Rewrite the records below, replacing every "Instruction" with "Directive" and leaving all other text unchanged.

▸ **RECORD SET**

%%

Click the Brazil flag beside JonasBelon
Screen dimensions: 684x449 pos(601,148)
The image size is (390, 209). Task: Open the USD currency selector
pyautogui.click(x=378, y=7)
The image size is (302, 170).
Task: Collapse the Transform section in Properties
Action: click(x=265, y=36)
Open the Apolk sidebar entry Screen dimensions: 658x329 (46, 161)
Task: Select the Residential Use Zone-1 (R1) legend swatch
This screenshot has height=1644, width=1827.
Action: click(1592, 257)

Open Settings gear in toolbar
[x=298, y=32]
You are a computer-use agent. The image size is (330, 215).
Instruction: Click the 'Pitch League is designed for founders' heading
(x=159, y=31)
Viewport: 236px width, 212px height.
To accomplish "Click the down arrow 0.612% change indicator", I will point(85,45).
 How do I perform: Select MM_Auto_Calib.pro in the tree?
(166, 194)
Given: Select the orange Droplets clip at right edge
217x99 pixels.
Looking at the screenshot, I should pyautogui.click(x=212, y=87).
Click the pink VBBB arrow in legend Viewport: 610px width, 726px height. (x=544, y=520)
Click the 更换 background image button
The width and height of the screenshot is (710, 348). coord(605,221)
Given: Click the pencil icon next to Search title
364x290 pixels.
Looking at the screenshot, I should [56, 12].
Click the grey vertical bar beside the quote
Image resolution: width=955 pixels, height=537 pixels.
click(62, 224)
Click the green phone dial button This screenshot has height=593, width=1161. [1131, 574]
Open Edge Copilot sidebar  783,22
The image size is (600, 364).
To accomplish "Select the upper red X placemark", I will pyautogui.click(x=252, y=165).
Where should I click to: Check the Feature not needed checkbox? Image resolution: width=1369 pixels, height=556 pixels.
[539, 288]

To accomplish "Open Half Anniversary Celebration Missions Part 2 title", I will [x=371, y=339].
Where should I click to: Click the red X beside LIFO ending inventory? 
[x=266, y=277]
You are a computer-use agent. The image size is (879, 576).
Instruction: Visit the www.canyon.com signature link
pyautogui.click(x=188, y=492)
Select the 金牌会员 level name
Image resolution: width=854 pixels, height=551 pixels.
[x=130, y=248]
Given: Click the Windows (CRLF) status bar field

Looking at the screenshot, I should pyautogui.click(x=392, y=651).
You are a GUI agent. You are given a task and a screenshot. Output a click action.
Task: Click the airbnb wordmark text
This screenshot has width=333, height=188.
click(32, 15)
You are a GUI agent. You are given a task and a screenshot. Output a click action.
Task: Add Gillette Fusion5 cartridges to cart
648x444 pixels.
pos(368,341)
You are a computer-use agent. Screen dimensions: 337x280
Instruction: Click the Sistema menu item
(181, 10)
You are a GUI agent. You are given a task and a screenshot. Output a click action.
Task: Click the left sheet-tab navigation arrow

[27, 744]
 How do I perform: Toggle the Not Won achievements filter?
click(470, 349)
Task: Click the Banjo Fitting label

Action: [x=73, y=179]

%%

▸ **SOLVED PROBLEM**
Click the Brazil flag beside JonasBelon
Screen dimensions: 684x449 pos(601,148)
The image size is (390, 209). Task: Open the USD currency selector
pyautogui.click(x=378, y=7)
The image size is (302, 170).
Task: Collapse the Transform section in Properties
Action: click(x=265, y=36)
Open the Apolk sidebar entry Screen dimensions: 658x329 (46, 161)
Task: Select the Residential Use Zone-1 (R1) legend swatch
This screenshot has height=1644, width=1827.
Action: click(1592, 257)

Open Settings gear in toolbar
[x=298, y=32]
You are a computer-use agent. The image size is (330, 215).
Directive: Click the 'Pitch League is designed for founders' heading
(x=159, y=31)
Viewport: 236px width, 212px height.
To accomplish "Click the down arrow 0.612% change indicator", I will point(85,45).
 How do I perform: Select MM_Auto_Calib.pro in the tree?
(166, 194)
Given: Select the orange Droplets clip at right edge
217x99 pixels.
Looking at the screenshot, I should pyautogui.click(x=212, y=87).
Click the pink VBBB arrow in legend Viewport: 610px width, 726px height. (x=544, y=520)
Click the 更换 background image button
The width and height of the screenshot is (710, 348). coord(605,221)
Given: Click the pencil icon next to Search title
364x290 pixels.
Looking at the screenshot, I should [56, 12].
Click the grey vertical bar beside the quote
Image resolution: width=955 pixels, height=537 pixels.
click(62, 224)
Click the green phone dial button This screenshot has height=593, width=1161. [1131, 574]
Open Edge Copilot sidebar  783,22
The image size is (600, 364).
To accomplish "Select the upper red X placemark", I will pyautogui.click(x=252, y=165).
Where should I click to: Check the Feature not needed checkbox? Image resolution: width=1369 pixels, height=556 pixels.
[539, 288]

To accomplish "Open Half Anniversary Celebration Missions Part 2 title", I will [x=371, y=339].
Where should I click to: Click the red X beside LIFO ending inventory? 
[x=266, y=277]
You are a computer-use agent. The image size is (879, 576).
Directive: Visit the www.canyon.com signature link
pyautogui.click(x=188, y=492)
Select the 金牌会员 level name
Image resolution: width=854 pixels, height=551 pixels.
[x=130, y=248]
Given: Click the Windows (CRLF) status bar field

Looking at the screenshot, I should pyautogui.click(x=392, y=651).
You are a GUI agent. You are given a task and a screenshot. Output a click action.
Task: Click the airbnb wordmark text
This screenshot has width=333, height=188.
click(32, 15)
You are a GUI agent. You are given a task and a screenshot. Output a click action.
Task: Add Gillette Fusion5 cartridges to cart
648x444 pixels.
pos(368,341)
You are a computer-use agent. Screen dimensions: 337x280
Directive: Click the Sistema menu item
(181, 10)
You are a GUI agent. You are given a task and a screenshot. Output a click action.
Task: Click the left sheet-tab navigation arrow

[27, 744]
 How do I perform: Toggle the Not Won achievements filter?
click(470, 349)
Task: Click the Banjo Fitting label

Action: [x=73, y=179]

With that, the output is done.